Even after seeing them live, I still wouldn’t consider myself a fan. “Sludge metal” just isn’t my genre I guess (and my wife likes the hard stuff even less). But still, all four of us had a fantastic time. Why is that?

Rock concerts are just one of those things that make you feel alive. I’m usually left wondering why I don’t attend them more often. There’s something invigorating about feeling a crowd of people enchanted by live music, no matter the genre.

That’s what rock concerts have in common with having sex and getting exercise. They make us feel alive, and they make us wonder why we don’t do them more often.

Those three things aren’t the only simple and inexpensive ways to feel alive, either. You’ll find 10 of my favorite things you can do to feel a rush of life without spending a lot of time or money below. It’s the simple things in life, you know?

What would be on your list? Let me know in the comments!

  1. Get close to nature
    Hiking, camping and anything else that gets you out of the concrete jungle for a while is a fantastic way to clear your head and remember you’re part of a living planet. For bonus points, go backpacking and spend the night without any electricity or modern conveniences.

  2. Start a workout routine
    It doesn’t take long to start to feel the high from a regular workout routine. It doesn’t have to be anything specific (jogging, weights, spin or yoga are all good candidates), just work out regularly.

  3. Get it on
    Make love, have sex, do it, whatever you want to call it. What makes us feel more alive than the act that creates life itself?

  4. Spend a day at the beach
    The sun, the surf, the sand and the sound of waves crashing always stimulate my senses and get the blood flowing. Better yet, play some volleyball or frisbee, go for a jog or do some surfing while you’re there.

  5. Get jiggy with it
    OK, dancing may not be for everyone (I have friends who would rather take a poke in the eye from a hot stick), but if you’re inclined to dance it’s a great way to feel good.

  6. Travel somewhere new and “dangerous”
    It doesn’t really have to be dangerous, but traveling somewhere out of your comfort zone will definitely make you feel alive.

  7. Go skiing or snowboarding
    The cold elements, reflected sunshine and speed all add up to a pulse-quickening afternoon on the mountain. A burger and brew never tasted better than after a day of skiing or snowboarding.

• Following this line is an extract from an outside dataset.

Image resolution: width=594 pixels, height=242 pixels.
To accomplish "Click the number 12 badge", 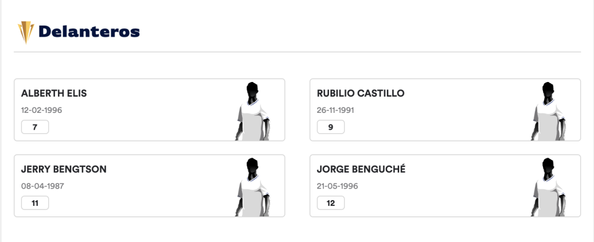I will tap(331, 203).
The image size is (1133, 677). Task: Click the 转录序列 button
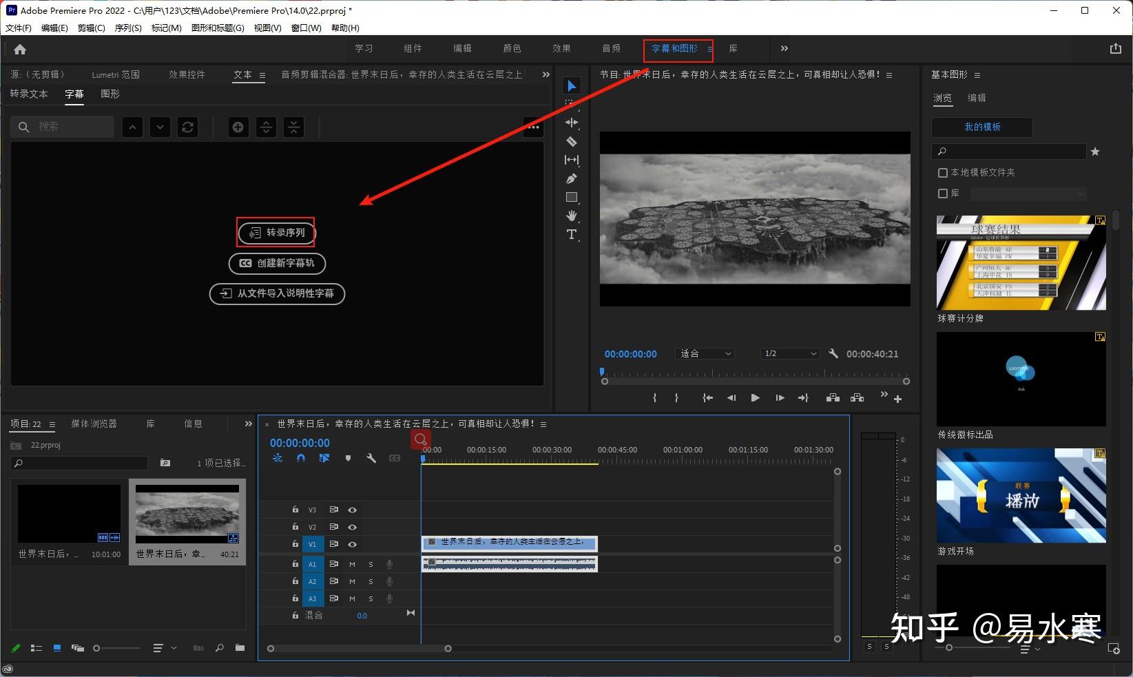click(x=276, y=233)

  8. Attend a rock concert
    Like I said in the opening, a mass of people and loud music have a way of inspiring you.

  9. Go for a swim
    Preferably in the ocean. There’s something about giving in to the sheer power of water that puts everything in perspective.

  10. Play an organized sport
    Basketball, soccer, softball, whatever the sport, doing something organized with a team is a life-affirming experience.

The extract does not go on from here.